Slashdot Mirror


Growing Wires In Water

moooooooo writes: "Australia's ABC is reporting that U.S. researchers have discovered a new way to grow microscopic electrical wires in water, and soon hope to be plugging into living cells. Kevin D. Hermanson and colleagues from the University of Delaware created self-assembling, self- repairing conductive wires -- a micrometre in diameter and 5 mm in length -- by suspending gold particles in water between two electrodes."

1 of 10 comments (clear)

  1. is "fuzzyness" a problem by tony_gardner · · Score: 5, Informative

    Looking at the pictures, I notice that a lot of the wires look very fuzzy. I'd think that these would bleed signal like crazy and be an impedence nightmare for non-DC signals. Still pretty impressive though.

    An interesting point relating the article to the press release here:

    http://www.udel.edu/PR/UDaily/01-02/microwire110 20 1.html

    In the article, it's all about bio-interfacing and what an advance this is.
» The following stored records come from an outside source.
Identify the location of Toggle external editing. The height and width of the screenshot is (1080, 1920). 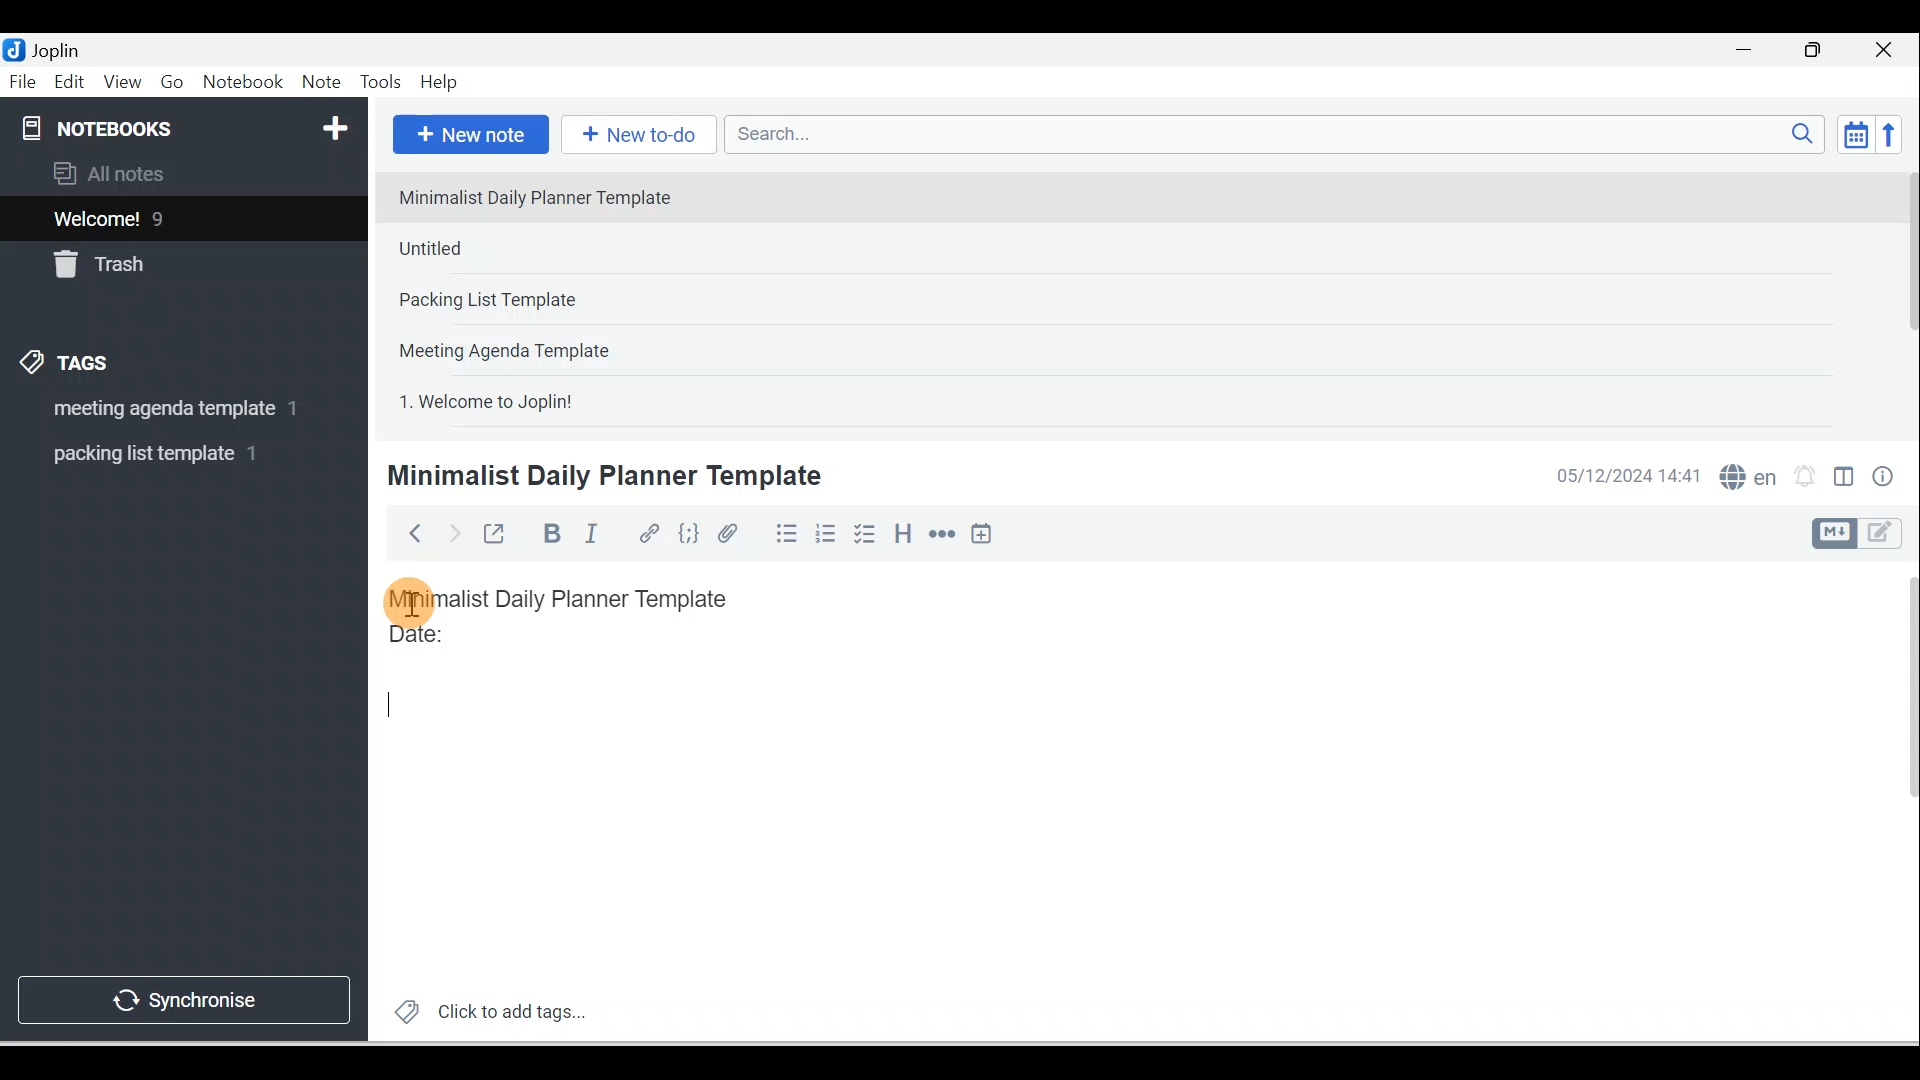
(497, 538).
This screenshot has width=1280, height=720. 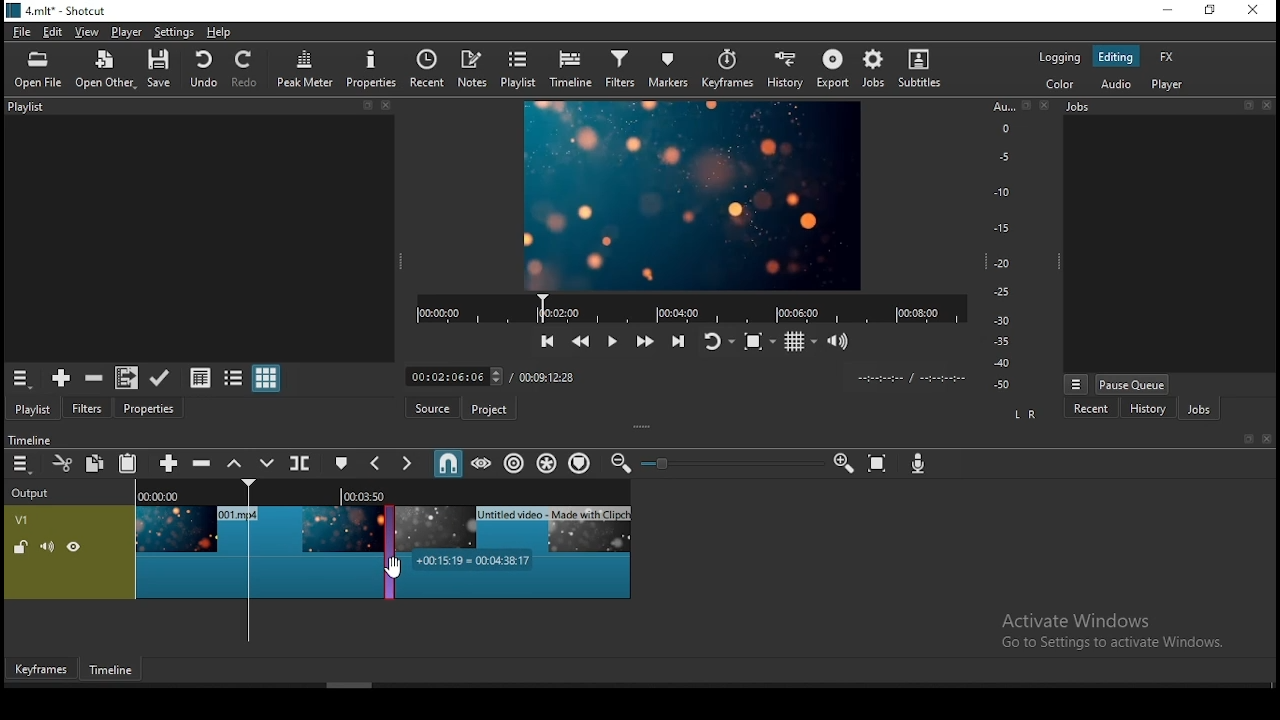 What do you see at coordinates (871, 69) in the screenshot?
I see `jobs` at bounding box center [871, 69].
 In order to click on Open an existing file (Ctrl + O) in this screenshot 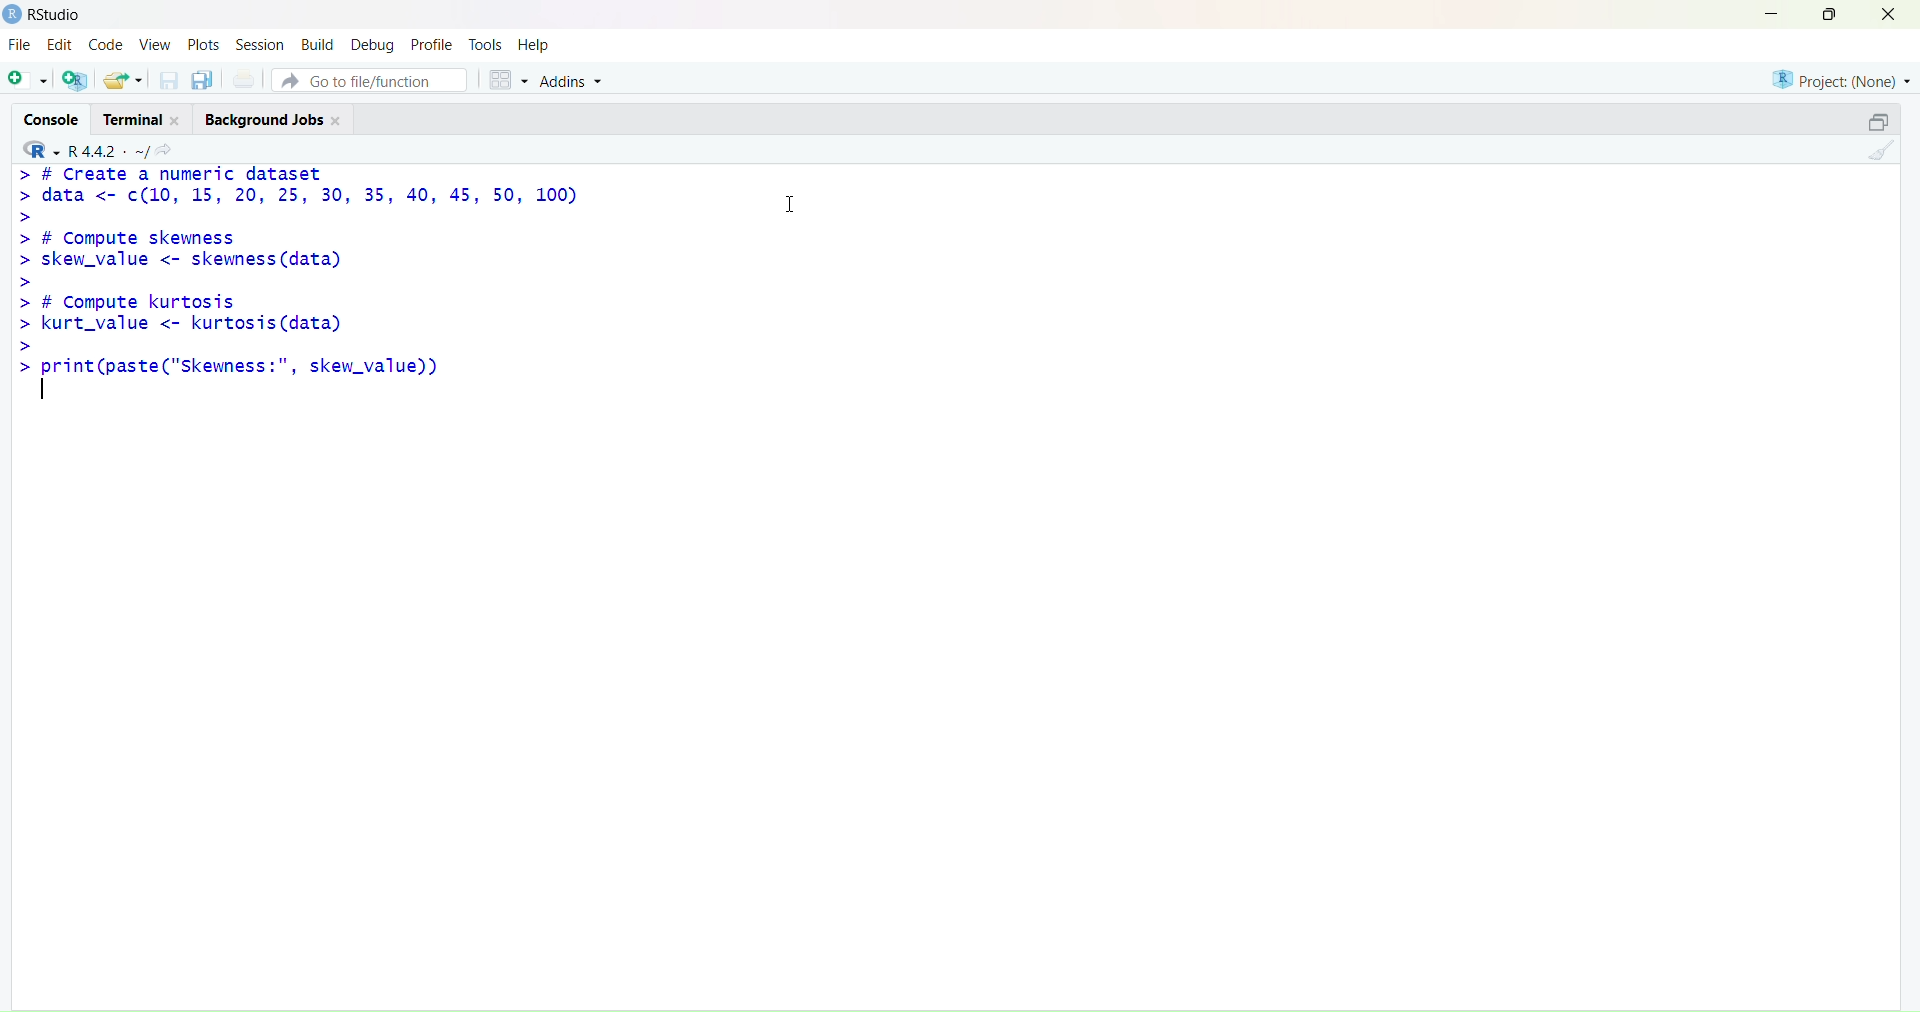, I will do `click(124, 79)`.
The press release says:

    "One very interesting, albeit yet remote, possibility is to use these wires for electronic-biology interfacing," Velev said.

    Not quite the same thing.

    In addition, in the article, it broadly quotes a Professor Gerard Milburn. I find this quite interesting, in an article on biology and chemistry. He was my old Head of Department. He's a theoretical quantum physicist working in quantum measurement and quantum computing. Not my expert of choice in this field.